• What is asked: Format the material as a Markdown table with the columns "Row" and "Line," starting at the line that contains "The image size is (1405, 840)." and continuing through the end of the material, skipping blank lines. Leave the pictures out of the table.

• Listed entries:
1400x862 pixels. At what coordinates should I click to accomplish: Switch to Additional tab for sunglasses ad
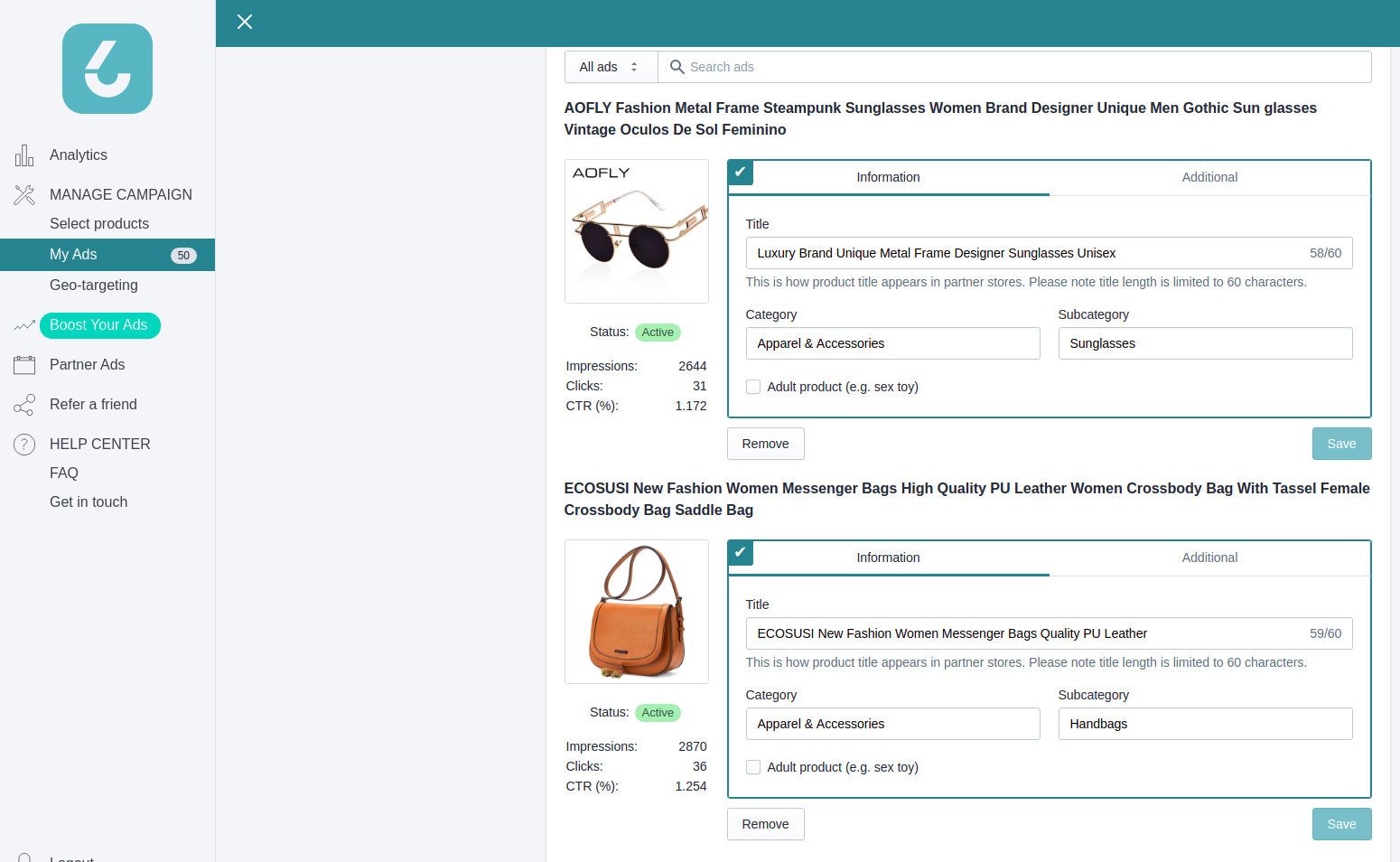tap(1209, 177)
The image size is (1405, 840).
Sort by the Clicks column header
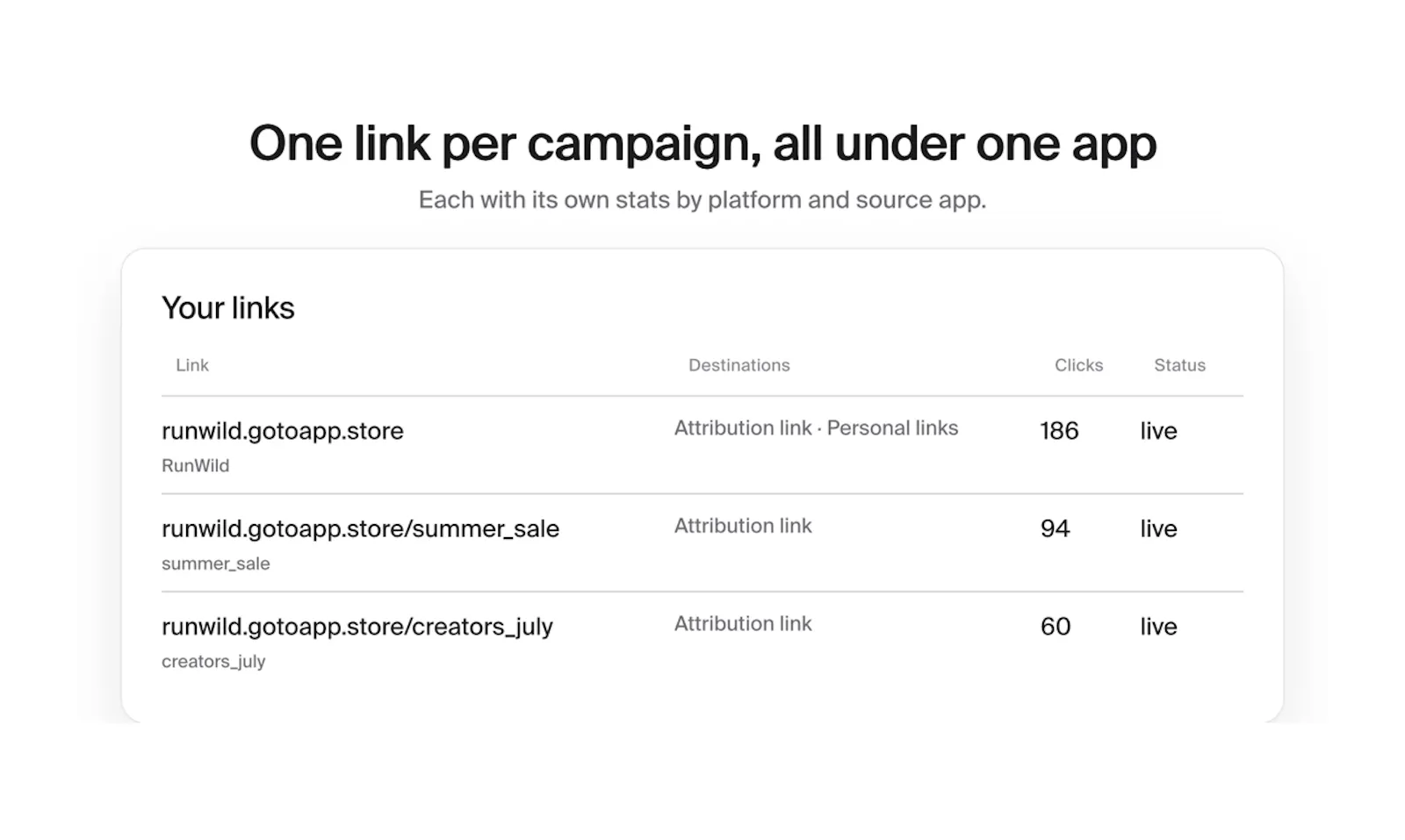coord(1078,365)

• Solution below:
| Row | Line |
|---|---|
| 1 | The image size is (1405, 840). |
| 2 | Sort by the Clicks column header |
| 3 | coord(1078,365) |